### How to complete this task
Each entry has to be printed again exactly.

....

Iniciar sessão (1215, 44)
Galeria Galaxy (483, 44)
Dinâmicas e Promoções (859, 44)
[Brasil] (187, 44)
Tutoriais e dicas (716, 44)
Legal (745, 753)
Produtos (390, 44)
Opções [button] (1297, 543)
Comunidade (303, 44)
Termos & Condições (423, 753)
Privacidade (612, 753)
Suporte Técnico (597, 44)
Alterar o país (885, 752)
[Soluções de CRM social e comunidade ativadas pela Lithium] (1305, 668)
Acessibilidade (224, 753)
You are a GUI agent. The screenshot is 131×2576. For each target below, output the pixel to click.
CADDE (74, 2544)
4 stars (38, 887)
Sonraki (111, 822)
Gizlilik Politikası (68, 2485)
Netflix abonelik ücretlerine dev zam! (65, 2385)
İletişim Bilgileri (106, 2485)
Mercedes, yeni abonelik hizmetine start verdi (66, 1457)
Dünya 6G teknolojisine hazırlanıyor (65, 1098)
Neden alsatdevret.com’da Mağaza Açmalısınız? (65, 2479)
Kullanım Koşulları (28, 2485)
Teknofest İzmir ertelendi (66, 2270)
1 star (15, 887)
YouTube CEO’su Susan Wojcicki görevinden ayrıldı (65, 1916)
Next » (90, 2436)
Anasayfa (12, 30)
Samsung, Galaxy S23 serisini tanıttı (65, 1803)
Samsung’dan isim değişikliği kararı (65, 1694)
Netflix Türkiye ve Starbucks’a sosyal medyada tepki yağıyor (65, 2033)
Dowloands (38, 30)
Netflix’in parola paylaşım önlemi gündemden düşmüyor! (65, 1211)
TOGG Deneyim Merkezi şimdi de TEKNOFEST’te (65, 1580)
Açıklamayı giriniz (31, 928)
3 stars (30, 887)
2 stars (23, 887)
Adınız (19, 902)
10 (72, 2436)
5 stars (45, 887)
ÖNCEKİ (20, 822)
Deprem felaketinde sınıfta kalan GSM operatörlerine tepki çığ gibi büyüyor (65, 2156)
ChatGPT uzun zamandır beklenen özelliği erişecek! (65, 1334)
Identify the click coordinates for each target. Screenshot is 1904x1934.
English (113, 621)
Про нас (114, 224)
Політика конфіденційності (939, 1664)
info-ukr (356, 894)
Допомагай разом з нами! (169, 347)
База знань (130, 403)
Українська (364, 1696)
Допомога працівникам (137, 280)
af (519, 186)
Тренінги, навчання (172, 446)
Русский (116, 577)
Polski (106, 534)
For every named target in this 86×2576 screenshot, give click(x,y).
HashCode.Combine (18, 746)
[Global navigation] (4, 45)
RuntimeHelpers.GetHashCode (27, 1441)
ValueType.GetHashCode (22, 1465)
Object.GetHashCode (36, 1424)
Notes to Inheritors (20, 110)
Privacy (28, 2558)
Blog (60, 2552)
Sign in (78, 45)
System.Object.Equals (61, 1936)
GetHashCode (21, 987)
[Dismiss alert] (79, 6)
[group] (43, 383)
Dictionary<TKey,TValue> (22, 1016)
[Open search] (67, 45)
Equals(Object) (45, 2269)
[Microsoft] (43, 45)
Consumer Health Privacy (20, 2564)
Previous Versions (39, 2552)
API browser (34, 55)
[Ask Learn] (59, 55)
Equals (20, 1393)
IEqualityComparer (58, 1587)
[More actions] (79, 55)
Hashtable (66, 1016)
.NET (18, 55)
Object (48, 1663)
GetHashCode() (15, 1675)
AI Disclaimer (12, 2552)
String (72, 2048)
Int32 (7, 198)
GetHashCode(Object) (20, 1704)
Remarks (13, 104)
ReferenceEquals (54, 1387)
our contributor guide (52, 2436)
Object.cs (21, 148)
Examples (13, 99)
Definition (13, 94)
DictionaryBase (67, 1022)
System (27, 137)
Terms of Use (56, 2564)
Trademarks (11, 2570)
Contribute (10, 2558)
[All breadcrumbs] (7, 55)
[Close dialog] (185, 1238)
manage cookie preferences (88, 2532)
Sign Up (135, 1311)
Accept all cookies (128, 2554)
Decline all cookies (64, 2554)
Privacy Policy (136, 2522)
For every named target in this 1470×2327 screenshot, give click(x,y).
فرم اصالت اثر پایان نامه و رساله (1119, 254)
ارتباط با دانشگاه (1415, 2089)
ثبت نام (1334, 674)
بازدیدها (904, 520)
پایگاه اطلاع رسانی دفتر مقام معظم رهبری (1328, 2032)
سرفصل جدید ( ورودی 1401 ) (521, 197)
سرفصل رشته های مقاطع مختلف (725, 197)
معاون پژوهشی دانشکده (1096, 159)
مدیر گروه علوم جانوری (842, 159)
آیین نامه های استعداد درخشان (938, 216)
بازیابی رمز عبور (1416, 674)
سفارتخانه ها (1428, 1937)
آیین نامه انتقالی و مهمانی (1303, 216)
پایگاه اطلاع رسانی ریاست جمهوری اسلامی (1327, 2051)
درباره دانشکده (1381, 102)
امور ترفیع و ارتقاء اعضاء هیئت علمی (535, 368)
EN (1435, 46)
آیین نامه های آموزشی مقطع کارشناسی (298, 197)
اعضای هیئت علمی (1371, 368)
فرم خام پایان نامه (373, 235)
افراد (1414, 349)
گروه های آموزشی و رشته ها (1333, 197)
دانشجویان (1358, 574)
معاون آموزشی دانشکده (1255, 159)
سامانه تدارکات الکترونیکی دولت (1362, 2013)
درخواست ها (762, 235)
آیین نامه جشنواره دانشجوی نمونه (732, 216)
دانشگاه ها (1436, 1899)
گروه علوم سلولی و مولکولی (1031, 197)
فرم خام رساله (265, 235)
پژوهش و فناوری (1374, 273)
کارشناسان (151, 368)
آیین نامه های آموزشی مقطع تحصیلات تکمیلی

....

### Exercise answer
Iniciar sessão (1215, 44)
Galeria Galaxy (483, 44)
Dinâmicas e Promoções (859, 44)
[Brasil] (187, 44)
Tutoriais e dicas (716, 44)
Legal (745, 753)
Produtos (390, 44)
Opções [button] (1297, 543)
Comunidade (303, 44)
Termos & Condições (423, 753)
Privacidade (612, 753)
Suporte Técnico (597, 44)
Alterar o país (885, 752)
[Soluções de CRM social e comunidade ativadas pela Lithium] (1305, 668)
Acessibilidade (224, 753)
You are a GUI agent. The screenshot is 131×2576. For each target below, output the pixel to click.
CADDE (74, 2544)
4 stars (38, 887)
Sonraki (111, 822)
Gizlilik Politikası (68, 2485)
Netflix abonelik ücretlerine dev zam! (65, 2385)
İletişim Bilgileri (106, 2485)
Mercedes, yeni abonelik hizmetine start verdi (66, 1457)
Dünya 6G teknolojisine hazırlanıyor (65, 1098)
Neden alsatdevret.com’da Mağaza Açmalısınız? (65, 2479)
Kullanım Koşulları (28, 2485)
Teknofest İzmir ertelendi (66, 2270)
1 star (15, 887)
YouTube CEO’su Susan Wojcicki görevinden ayrıldı (65, 1916)
Next » (90, 2436)
Anasayfa (12, 30)
Samsung, Galaxy S23 serisini tanıttı (65, 1803)
Samsung’dan isim değişikliği kararı (65, 1694)
Netflix Türkiye ve Starbucks’a sosyal medyada tepki yağıyor (65, 2033)
Dowloands (38, 30)
Netflix’in parola paylaşım önlemi gündemden düşmüyor! (65, 1211)
TOGG Deneyim Merkezi şimdi de TEKNOFEST’te (65, 1580)
Açıklamayı giriniz (31, 928)
3 stars (30, 887)
2 stars (23, 887)
Adınız (19, 902)
10 (72, 2436)
5 stars (45, 887)
ÖNCEKİ (20, 822)
Deprem felaketinde sınıfta kalan GSM operatörlerine tepki çığ gibi büyüyor (65, 2156)
ChatGPT uzun zamandır beklenen özelliği erişecek! (65, 1334)
Identify the click coordinates for each target. Screenshot is 1904x1934.
English (113, 621)
Про нас (114, 224)
Політика конфіденційності (939, 1664)
info-ukr (356, 894)
Допомагай разом з нами! (169, 347)
База знань (130, 403)
Українська (364, 1696)
Допомога працівникам (137, 280)
af (519, 186)
Тренінги, навчання (172, 446)
Русский (116, 577)
Polski (106, 534)
For every named target in this 86×2576 screenshot, give click(x,y).
HashCode.Combine (18, 746)
[Global navigation] (4, 45)
RuntimeHelpers.GetHashCode (27, 1441)
ValueType.GetHashCode (22, 1465)
Object.GetHashCode (36, 1424)
Notes to Inheritors (20, 110)
Privacy (28, 2558)
Blog (60, 2552)
Sign in (78, 45)
System.Object.Equals (61, 1936)
GetHashCode (21, 987)
[Dismiss alert] (79, 6)
[group] (43, 383)
Dictionary<TKey,TValue> (22, 1016)
[Open search] (67, 45)
Equals(Object) (45, 2269)
[Microsoft] (43, 45)
Consumer Health Privacy (20, 2564)
Previous Versions (39, 2552)
API browser (34, 55)
[Ask Learn] (59, 55)
Equals (20, 1393)
IEqualityComparer (58, 1587)
[More actions] (79, 55)
Hashtable (66, 1016)
.NET (18, 55)
Object (48, 1663)
GetHashCode() (15, 1675)
AI Disclaimer (12, 2552)
String (72, 2048)
Int32 (7, 198)
GetHashCode(Object) (20, 1704)
Remarks (13, 104)
ReferenceEquals (54, 1387)
our contributor guide (52, 2436)
Object.cs (21, 148)
Examples (13, 99)
Definition (13, 94)
DictionaryBase (67, 1022)
System (27, 137)
Terms of Use (56, 2564)
Trademarks (11, 2570)
Contribute (10, 2558)
[All breadcrumbs] (7, 55)
[Close dialog] (185, 1238)
manage cookie preferences (88, 2532)
Sign Up (135, 1311)
Accept all cookies (128, 2554)
Decline all cookies (64, 2554)
Privacy Policy (136, 2522)
For every named target in this 1470×2327 screenshot, give click(x,y).
فرم اصالت اثر پایان نامه و رساله (1119, 254)
ارتباط با دانشگاه (1415, 2089)
ثبت نام (1334, 674)
بازدیدها (904, 520)
پایگاه اطلاع رسانی دفتر مقام معظم رهبری (1328, 2032)
سرفصل جدید ( ورودی 1401 ) (521, 197)
سرفصل رشته های مقاطع مختلف (725, 197)
معاون پژوهشی دانشکده (1096, 159)
مدیر گروه علوم جانوری (842, 159)
آیین نامه های استعداد درخشان (938, 216)
بازیابی رمز عبور (1416, 674)
سفارتخانه ها (1428, 1937)
آیین نامه انتقالی و مهمانی (1303, 216)
پایگاه اطلاع رسانی ریاست جمهوری اسلامی (1327, 2051)
درباره دانشکده (1381, 102)
امور ترفیع و ارتقاء اعضاء هیئت علمی (535, 368)
EN (1435, 46)
آیین نامه های آموزشی مقطع کارشناسی (298, 197)
اعضای هیئت علمی (1371, 368)
فرم خام پایان نامه (373, 235)
افراد (1414, 349)
گروه های آموزشی و رشته ها (1333, 197)
دانشجویان (1358, 574)
معاون آموزشی دانشکده (1255, 159)
سامانه تدارکات الکترونیکی دولت (1362, 2013)
درخواست ها (762, 235)
آیین نامه جشنواره دانشجوی نمونه (732, 216)
دانشگاه ها (1436, 1899)
گروه علوم سلولی و مولکولی (1031, 197)
فرم خام رساله (265, 235)
پژوهش و فناوری (1374, 273)
کارشناسان (151, 368)
آیین نامه های آموزشی مقطع تحصیلات تکمیلی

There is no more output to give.